Goal of the exercise: Rewrite the rows from the start of the records through the line containing "[x=396, y=101]", changing "dropdown" to "menu" and leaving everything else as it is.

Supplied material:
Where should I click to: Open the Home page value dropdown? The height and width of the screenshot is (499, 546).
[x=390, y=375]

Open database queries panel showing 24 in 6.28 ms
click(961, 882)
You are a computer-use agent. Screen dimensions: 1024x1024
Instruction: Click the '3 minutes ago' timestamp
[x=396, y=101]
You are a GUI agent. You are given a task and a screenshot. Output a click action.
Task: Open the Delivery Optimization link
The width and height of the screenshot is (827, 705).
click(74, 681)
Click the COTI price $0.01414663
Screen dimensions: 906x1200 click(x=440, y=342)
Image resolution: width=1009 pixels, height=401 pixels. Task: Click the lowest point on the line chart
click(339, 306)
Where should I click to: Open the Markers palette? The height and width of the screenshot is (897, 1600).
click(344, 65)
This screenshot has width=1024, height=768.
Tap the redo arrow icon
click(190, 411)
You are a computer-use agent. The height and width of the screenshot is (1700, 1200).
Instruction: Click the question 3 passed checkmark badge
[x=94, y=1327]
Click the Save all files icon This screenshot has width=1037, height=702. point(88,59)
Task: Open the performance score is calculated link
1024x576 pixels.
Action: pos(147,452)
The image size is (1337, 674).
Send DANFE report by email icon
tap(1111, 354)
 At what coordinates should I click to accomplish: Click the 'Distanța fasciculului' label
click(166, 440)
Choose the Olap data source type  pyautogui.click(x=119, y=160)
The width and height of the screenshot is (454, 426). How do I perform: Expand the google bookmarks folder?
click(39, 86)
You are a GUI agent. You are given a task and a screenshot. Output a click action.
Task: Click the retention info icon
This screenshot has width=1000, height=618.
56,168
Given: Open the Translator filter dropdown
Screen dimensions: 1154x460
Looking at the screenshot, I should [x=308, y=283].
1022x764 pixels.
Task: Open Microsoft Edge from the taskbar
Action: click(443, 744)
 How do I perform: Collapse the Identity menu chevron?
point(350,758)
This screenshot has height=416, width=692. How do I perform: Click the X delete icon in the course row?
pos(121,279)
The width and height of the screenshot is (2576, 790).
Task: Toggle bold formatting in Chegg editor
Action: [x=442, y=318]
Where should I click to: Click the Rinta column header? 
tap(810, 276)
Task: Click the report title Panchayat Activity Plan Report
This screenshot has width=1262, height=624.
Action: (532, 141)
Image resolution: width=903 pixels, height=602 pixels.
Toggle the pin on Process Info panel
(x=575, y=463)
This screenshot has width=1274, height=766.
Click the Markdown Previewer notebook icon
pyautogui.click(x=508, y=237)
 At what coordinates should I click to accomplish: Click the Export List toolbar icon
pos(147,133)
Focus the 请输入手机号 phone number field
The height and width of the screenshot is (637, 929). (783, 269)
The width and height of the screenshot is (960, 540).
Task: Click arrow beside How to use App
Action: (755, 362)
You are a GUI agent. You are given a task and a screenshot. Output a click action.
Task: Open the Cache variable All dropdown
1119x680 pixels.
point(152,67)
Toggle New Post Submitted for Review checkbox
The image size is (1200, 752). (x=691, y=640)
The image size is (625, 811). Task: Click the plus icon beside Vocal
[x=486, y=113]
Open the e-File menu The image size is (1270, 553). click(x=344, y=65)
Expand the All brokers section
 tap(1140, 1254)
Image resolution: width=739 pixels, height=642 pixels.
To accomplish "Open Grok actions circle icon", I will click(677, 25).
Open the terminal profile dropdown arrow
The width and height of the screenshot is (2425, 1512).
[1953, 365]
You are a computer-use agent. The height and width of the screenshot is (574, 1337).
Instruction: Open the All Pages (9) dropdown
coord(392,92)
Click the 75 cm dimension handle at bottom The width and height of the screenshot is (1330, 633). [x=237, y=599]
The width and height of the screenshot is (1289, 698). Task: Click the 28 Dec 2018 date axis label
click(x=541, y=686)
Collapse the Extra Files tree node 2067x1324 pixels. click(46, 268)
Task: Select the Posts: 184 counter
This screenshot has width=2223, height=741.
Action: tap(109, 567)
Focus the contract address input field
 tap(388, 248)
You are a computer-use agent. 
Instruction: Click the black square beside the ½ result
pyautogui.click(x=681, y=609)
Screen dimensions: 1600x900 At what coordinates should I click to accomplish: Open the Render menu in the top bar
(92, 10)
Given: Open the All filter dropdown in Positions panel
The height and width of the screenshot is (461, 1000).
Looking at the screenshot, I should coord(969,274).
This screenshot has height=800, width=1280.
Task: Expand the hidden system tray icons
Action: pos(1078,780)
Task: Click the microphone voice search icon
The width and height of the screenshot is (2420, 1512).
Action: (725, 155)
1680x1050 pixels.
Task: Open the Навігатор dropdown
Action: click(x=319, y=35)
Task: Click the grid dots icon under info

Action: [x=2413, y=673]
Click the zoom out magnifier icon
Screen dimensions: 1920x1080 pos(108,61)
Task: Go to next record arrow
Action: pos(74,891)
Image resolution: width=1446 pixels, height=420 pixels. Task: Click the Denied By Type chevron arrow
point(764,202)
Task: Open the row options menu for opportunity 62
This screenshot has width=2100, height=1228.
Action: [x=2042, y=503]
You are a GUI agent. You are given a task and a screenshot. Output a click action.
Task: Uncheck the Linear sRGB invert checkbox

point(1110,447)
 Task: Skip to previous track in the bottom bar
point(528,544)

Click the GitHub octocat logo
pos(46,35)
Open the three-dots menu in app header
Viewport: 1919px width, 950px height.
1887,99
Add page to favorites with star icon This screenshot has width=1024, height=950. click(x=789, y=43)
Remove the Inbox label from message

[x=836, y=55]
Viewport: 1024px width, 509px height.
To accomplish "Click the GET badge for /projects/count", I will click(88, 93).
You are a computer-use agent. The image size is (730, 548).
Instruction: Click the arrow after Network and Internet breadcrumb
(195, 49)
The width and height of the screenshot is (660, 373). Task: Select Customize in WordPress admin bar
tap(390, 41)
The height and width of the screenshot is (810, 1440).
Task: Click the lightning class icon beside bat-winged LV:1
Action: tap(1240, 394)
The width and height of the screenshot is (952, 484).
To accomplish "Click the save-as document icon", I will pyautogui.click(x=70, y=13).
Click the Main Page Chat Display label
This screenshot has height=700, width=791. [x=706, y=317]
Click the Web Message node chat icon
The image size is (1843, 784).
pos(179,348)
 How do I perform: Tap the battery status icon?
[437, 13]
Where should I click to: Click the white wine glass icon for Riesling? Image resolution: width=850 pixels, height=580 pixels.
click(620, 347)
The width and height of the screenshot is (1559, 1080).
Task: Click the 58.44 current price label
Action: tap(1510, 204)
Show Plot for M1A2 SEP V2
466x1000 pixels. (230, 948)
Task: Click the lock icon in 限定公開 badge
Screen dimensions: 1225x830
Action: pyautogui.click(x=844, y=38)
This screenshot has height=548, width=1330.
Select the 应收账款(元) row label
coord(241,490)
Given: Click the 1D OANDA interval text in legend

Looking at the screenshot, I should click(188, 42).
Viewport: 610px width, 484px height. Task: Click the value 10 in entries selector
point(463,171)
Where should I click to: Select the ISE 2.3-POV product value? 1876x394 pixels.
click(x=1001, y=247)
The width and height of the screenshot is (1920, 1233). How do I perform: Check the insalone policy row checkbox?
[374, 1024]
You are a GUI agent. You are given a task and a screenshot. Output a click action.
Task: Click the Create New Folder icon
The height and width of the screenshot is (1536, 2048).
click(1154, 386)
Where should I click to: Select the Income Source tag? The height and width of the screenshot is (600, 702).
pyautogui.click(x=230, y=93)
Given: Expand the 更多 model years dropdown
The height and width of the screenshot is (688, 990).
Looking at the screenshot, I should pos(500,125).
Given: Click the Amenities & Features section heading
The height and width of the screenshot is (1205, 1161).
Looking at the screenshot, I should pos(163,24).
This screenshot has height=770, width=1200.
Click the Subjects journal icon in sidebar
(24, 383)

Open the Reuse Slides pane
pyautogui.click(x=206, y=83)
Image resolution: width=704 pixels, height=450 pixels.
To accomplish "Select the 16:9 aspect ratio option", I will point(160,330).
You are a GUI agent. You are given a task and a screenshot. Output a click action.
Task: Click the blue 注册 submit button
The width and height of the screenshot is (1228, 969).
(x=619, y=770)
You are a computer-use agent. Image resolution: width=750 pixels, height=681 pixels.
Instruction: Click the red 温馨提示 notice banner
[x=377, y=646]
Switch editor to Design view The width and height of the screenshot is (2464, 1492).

Task answer:
Where should I click to: Open the Home page value menu? The height and width of the screenshot is (499, 546).
[x=390, y=375]

Open database queries panel showing 24 in 6.28 ms
click(961, 882)
You are a computer-use agent. Screen dimensions: 1024x1024
Instruction: Click the '3 minutes ago' timestamp
[x=396, y=101]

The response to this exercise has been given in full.